Die Einführung von Drogenkonsumräumen sei eine Entlastung für die Rettungskräfte und das Klinikpersonal, welches sich dann, so Welker, um andere Fälle kümmern könne.

Die Perspektive der Praxis
Eric Kramer, Leiter des Konsumraums „K76“ in Karlsruhe
, der Ende 2019 eröffnet wurde, gab einen Einblick in seine tägliche Arbeit. Es gibt nicht den von Kritiker*innen befürchteten „Drogentourismus“, die Nutzer*innen sind durchschnittlich 40,5 Jahre alt und durchschnittlich bereits seit 19 Jahren abhängig. Der*die Erst- und Gelegenheitskonsument*in dürfen zudem aus rechtlichen Gründen die Einrichtung nicht nutzen. Dies wird durch Erstgespräche sichergestellt. Die Zahlen, die Kramer nannte, zeigen: Die Menschen, die diesen Konsumraum nutzen, sind bereits lange suchtkrank und werden keinesfalls durch die Errichtung des Konsumraums zum Konsum motiviert.

• Daten
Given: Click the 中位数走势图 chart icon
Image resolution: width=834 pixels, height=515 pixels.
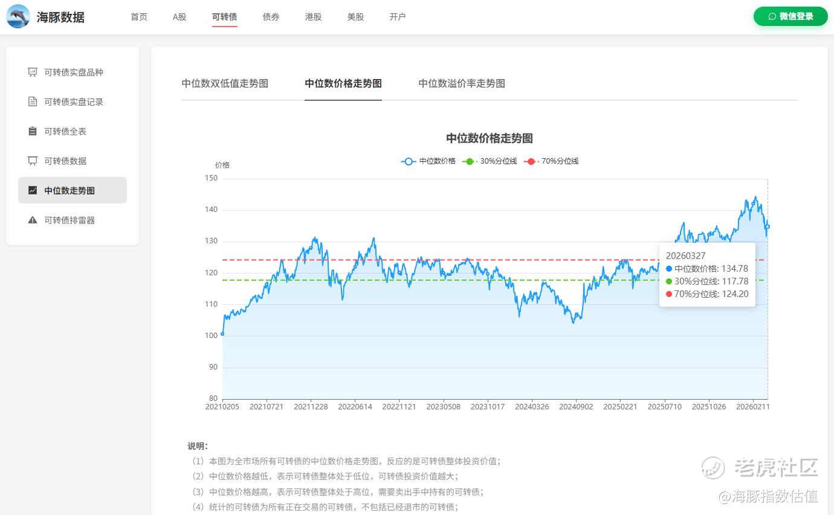Looking at the screenshot, I should (x=33, y=191).

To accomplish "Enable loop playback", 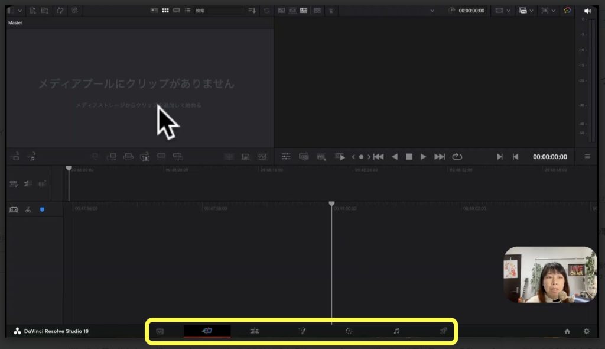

• Aufgabenstellung
Kannst du den Text über Drogenkonsumräume im Anschluss an seinen letzten Satz weiterführen? Die Daten haben mit dem Text über Drogenkonsumräume nichts zu tun.

• Antwort
Politische Podiumsdiskussion
In der anschließenden Podiumsdiskussion mit Vertreter*innen aus Landes- und Bundespolitik ging es um die Frage, wie es weitergehen, beziehungsweise was nächstmögliche Schritte sein könnten:

Margit Wild, Abgeordnete des Bayerischen Landtags für die SPD, sieht einen sinnvollen Schritt in der Durchführung eines Modellprojekts als Möglichkeit für Bayern. Ihre Fraktion müsse man zwar nicht von der Notwendigkeit von Konsumräumen überzeugen, aber nachdem sich die Landesregierung dieser Haltung bisher nicht anschließen könnte, wäre dies für sie durchaus eine Option.

Christina Haubrich, Vertreterin für Bündnis 90/Die Grünen im Bayerischen Landtag, sieht Konsumräume in Bayern als ein erweitertes Hilfsangebot neben schon bestehenden Angeboten und betonte, dass man andere Wege der Versorgung gehen müsse, sonst hätten auch andere zu leiden, vor allem im Hinblick auf die Versorgungssituation im Klinikbereich.

Auch Kristine Lütke, Sprecherin für Sucht- und Drogenpolitik der FDP-Bundestagsfraktion, schloss sich ihren Vorrednerinnen an. Sie werde das Thema mit in den Bundestag tragen.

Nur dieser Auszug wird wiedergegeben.